Splitting a string of bytes to vector of BYTES in C++

Question

I have a string of bytes that looks like the following:

"1,3,8,b,e,ff,10"

How would I split this string into an std::vector of BYTEs containing the following values:

[ 0x01, 0x03, 0x08, 0x0b, 0x0e, 0xff, 0x10 ]

I'm trying to split the string using ',' as the delimiter, but I'm having some trouble getting this to work. Can someone give me a helping hand on how to accomplish this?

So I have tried this:

    std::istringstream iss("1 3 8 b e ff 10");
    BYTE num = 0;
    while(iss >> num || !iss.eof()) 
    {
        if(iss.fail()) 
        {
            iss.clear();
            std::string dummy;
            iss >> dummy;
            continue;
        }
        dataValues.push_back(num);
    }

But this pushes the ascii byte values into the vector:

49 //1
51 //3
56 //8
98 //b
101 //e
102 //f
102 //f
49 //1
48 //0

I'm instead trying to fill the vector with:

 0x01
 0x03
 0x08
 0x0b
 0x0e
 0xff
 0x10

You should probably post the relevant part of your non-working code so that people here can help you fix it. — Paul R, Jul 24 '14 at 16:01
Use [`std::istringstream`](http://en.cppreference.com/w/cpp/io/basic_istringstream) in conjunction with the [`std::hex`](http://en.cppreference.com/w/cpp/io/manip/hex) I/O manipulator. Skipping the `,` characters can be done as [shown here](http://stackoverflow.com/a/24520662/1413395). — πάντα ῥεῖ, Jul 24 '14 at 16:02
@πάνταῥεῖ I just tried that but it's not taking the correct values. i edited the post to explain what i mean — user3330644, Jul 24 '14 at 17:00
@user3330644 You've been missing to call `iss >> std::hex;` before the `while` loop, as I mentioned. Alternatively write `while(iss >> std::hex >> num || !iss.eof()) `. Also note that `BYTE` is just a typedef for `unsigned char`, you should input to a `unsigned int` in 1st place. — πάντα ῥεῖ, Jul 24 '14 at 19:30

score 1 · Accepted Answer · edited May 23 '17 at 12:27

You've just been missing to adapt some small issues appearing with your use case for the linked answer from my comment:

    std::istringstream iss("1,3,8,b,e,ff,10");
    std::vector<BYTE> dataValues;

    unsigned int num = 0; // read an unsigned int in 1st place
                          // BYTE is just a typedef for unsigned char
    while(iss >> std::hex >> num || !iss.eof()) {
        if(iss.fail()) {
            iss.clear();
            char dummy;
            iss >> dummy; // use char as dummy if no whitespaces 
                          // may occur as delimiters
            continue;
        }
        if(num <= 0xff) {
            dataValues.push_back(static_cast<BYTE>(num));
        }
        else {
            // Error single byte value expected
        }
    }

You can see the fully working sample here on ideone.

NetVipeC · Answer 2 · 2014-07-24T17:35:23.650

A working sample code (Tested in GCC 4.9.0 with C++11):

The file save.txt contain: 1,3,8,b,e,ff,10 as the first and unique line.

WHAT YOU NEED TO DO:
1. Using the thread about splitting a byte string, answer each of these:
(a) In the asker's first attempt, what string is given to std::istringstream?
(b) According to the comment posted at 19:30, what is BYTE a typedef for?
(c) With what compiler version and language standard was the second answer's sample tested?
2. Carry the thread about splitting a byte string forward, picking up right after its final sentence.

DATA:

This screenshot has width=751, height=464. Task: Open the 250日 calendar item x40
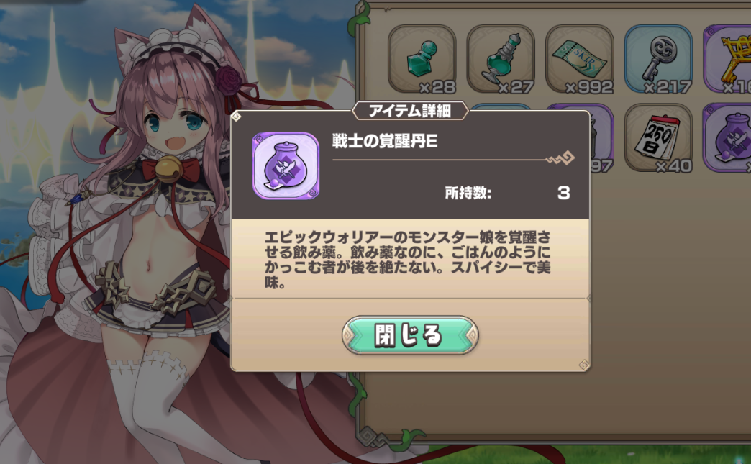click(658, 138)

TASK ANSWERS:
1.
(a) "1 3 8 b e ff 10"
(b) unsigned char
(c) GCC 4.9.0 with C++11

2.
Output:

1
3
8
b
e
ff
10

The idea is:

Use std::getline to read line by line.
Use boost::split to split the line according to the separator.
User std::stringstream to convert from hex string to unsigned char.

Code:

#include <fstream>
#include <boost/algorithm/string/split.hpp>
#include <boost/algorithm/string/classification.hpp>
#include <boost/lexical_cast.hpp>

int main(int argc, char* argv[]) {
    std::ifstream ifs("e:\\save.txt");

    std::string line;
    std::vector<std::string> tokens;
    std::getline(ifs, line);
    boost::split(tokens, line, boost::is_any_of(","));

    std::vector<unsigned char> values;
    for (const auto& t : tokens) {
        unsigned int x;
        std::stringstream ss;
        ss << std::hex << t;
        ss >> x;

        values.push_back(x);
    }

    for (auto v : values) {
        std::cout << std::hex << (unsigned long)v << std::endl;
    }

    return 0;
}

odinthenerd · Answer 3 · 2014-07-26T11:29:55.813

Just to demonstrate another, probably much faster, way of doing things consider reading everything into an array and using a custom iterator to do the converting.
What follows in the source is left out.